- [ACTIVITY] An exact retyping of all lines below is the answer; pictures do not belong in it.

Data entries
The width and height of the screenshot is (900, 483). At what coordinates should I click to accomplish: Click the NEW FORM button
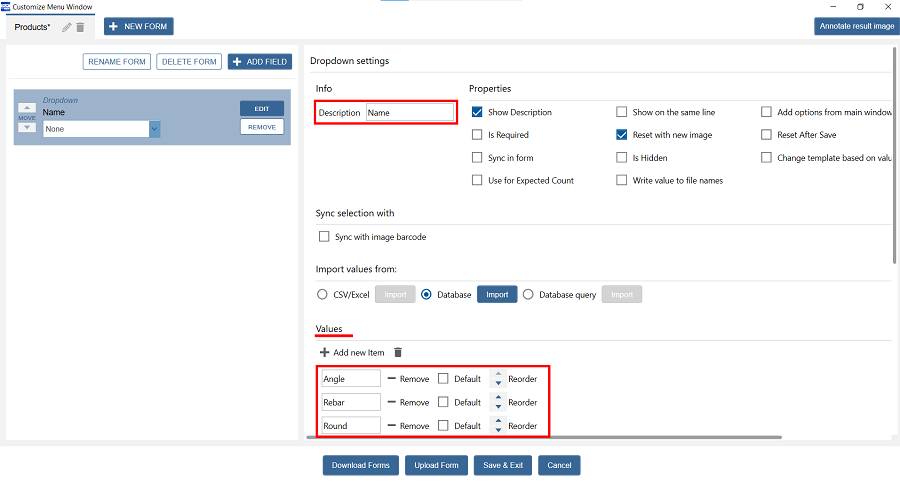[139, 26]
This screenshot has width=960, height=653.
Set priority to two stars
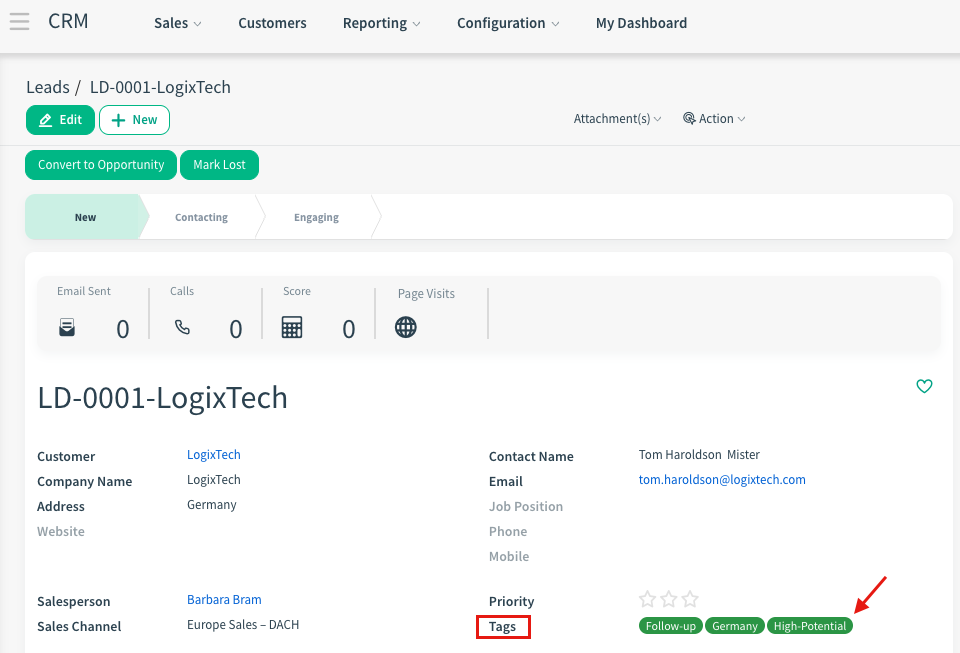(x=669, y=600)
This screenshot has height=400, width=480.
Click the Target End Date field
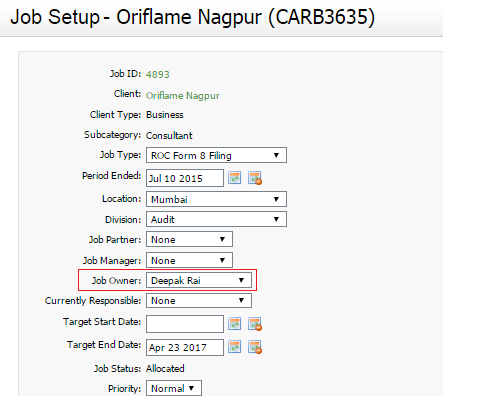tap(185, 347)
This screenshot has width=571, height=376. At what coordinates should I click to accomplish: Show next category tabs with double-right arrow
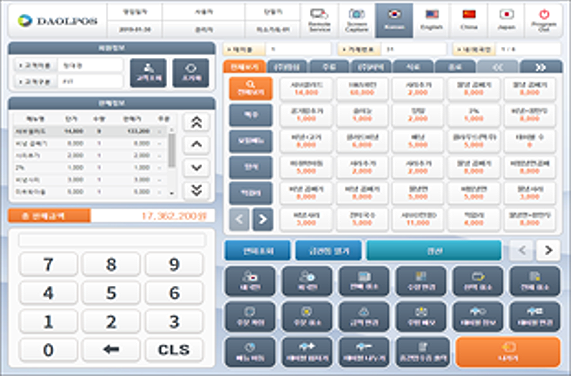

- [SOLUTION FOR THIS EXERCISE]
The width and height of the screenshot is (900, 483). At what coordinates should I click to accomplish: Click the NEW FORM button
[139, 26]
This screenshot has width=960, height=653.
Set priority to two stars
(x=669, y=600)
This screenshot has height=400, width=480.
Click the Target End Date field
tap(185, 347)
This screenshot has width=571, height=376. At what coordinates should I click to accomplish: Show next category tabs with double-right arrow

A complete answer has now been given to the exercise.